Work to complete: Reproduce the Cleaner.jl announcement from "After months of" up to and including "of type Any .", substituting "fields" for every occurrence of "columns".

Document:
[ANN] Cleaner.jl: A toolbox of simple solutions for common data cleaning problems v1.0

After months of development, I finally consider Cleaner.jl to be feature complete and stable enough to release version 1.0

Current features are:

  • Format column names to make them unique and fit snake_case or camelCase style.
  • Remove rows and columns filled with different kinds of empty values. e.g: missing , "" , "NA" , "None"
  • Delete columns filled with just a constant value.
  • Delete rows with at least one missing value.
  • Use a row as the names of the columns.
  • Minimize the amount of element types for each column without making the column of type Any .
  • Add a row index to your table.
  • Automatically use multiple threads if your data is big enough (and you are running Julia with more than 1 thread).
  • Rematerialize your original source Tables.jl type, as CleanTable implements the Tables.jl interface too.
  • Apply Cleaner transformations on your original table implementation and have the resulting table be of the same type as the original.

Material provided:

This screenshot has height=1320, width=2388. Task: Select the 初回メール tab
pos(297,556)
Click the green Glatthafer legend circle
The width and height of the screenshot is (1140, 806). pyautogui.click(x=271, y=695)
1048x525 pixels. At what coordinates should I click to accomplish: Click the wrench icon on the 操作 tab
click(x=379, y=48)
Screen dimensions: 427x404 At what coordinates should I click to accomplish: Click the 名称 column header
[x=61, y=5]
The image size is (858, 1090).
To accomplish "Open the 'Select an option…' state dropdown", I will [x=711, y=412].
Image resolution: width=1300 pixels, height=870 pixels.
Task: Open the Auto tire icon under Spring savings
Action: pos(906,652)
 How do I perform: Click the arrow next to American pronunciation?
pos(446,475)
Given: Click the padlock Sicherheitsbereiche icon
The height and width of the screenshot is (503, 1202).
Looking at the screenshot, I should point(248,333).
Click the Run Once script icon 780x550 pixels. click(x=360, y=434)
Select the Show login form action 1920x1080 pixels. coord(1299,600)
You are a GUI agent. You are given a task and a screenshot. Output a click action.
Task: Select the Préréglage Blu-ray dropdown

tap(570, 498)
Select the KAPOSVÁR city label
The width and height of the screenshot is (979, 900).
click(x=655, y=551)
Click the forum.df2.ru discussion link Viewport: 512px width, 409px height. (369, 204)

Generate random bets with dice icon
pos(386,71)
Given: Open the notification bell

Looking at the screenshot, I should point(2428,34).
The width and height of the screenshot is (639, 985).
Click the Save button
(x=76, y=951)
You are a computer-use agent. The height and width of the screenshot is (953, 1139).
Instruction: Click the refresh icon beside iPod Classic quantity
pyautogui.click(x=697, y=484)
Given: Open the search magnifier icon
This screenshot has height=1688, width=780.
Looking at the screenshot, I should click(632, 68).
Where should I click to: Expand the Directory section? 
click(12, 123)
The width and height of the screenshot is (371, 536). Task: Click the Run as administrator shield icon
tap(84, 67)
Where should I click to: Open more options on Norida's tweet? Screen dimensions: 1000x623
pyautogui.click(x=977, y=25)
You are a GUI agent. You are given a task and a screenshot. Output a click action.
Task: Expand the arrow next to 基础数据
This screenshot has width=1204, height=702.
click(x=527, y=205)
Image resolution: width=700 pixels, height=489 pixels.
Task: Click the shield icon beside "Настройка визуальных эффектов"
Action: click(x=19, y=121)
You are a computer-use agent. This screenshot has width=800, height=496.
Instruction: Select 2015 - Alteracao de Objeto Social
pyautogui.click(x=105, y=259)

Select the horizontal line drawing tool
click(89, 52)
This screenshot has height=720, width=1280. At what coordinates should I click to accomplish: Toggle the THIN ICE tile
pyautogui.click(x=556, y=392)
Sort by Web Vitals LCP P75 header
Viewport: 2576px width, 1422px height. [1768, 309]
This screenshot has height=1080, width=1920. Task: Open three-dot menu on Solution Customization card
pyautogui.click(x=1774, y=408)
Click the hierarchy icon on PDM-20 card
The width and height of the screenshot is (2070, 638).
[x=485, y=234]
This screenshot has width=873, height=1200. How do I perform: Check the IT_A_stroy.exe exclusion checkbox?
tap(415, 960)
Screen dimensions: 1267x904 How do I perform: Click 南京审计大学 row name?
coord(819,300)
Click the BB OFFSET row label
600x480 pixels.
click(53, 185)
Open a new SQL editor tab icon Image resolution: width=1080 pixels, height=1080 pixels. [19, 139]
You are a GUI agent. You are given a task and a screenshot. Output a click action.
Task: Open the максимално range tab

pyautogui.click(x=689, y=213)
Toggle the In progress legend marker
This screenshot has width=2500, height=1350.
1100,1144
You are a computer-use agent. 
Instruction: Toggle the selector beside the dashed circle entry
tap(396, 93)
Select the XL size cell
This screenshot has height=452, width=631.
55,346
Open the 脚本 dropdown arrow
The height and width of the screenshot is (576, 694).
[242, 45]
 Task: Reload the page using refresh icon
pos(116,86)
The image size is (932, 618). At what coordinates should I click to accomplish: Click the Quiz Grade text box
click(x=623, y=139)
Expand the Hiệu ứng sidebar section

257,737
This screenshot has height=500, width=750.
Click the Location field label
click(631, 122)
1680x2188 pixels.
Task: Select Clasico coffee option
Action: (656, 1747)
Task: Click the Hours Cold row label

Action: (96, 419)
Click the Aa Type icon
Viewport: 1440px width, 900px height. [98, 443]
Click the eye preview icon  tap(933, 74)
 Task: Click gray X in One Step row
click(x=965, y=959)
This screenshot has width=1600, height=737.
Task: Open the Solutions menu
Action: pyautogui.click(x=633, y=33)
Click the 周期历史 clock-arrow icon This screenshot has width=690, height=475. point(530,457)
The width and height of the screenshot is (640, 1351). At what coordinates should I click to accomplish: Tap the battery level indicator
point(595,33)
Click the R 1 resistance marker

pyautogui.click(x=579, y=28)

Final answer:
After months of development, I finally consider Cleaner.jl to be feature complete and stable enough to release version 1.0

Current features are:

  • Format column names to make them unique and fit snake_case or camelCase style.
  • Remove rows and fields filled with different kinds of empty values. e.g: missing , "" , "NA" , "None"
  • Delete fields filled with just a constant value.
  • Delete rows with at least one missing value.
  • Use a row as the names of the fields.
  • Minimize the amount of element types for each column without making the column of type Any .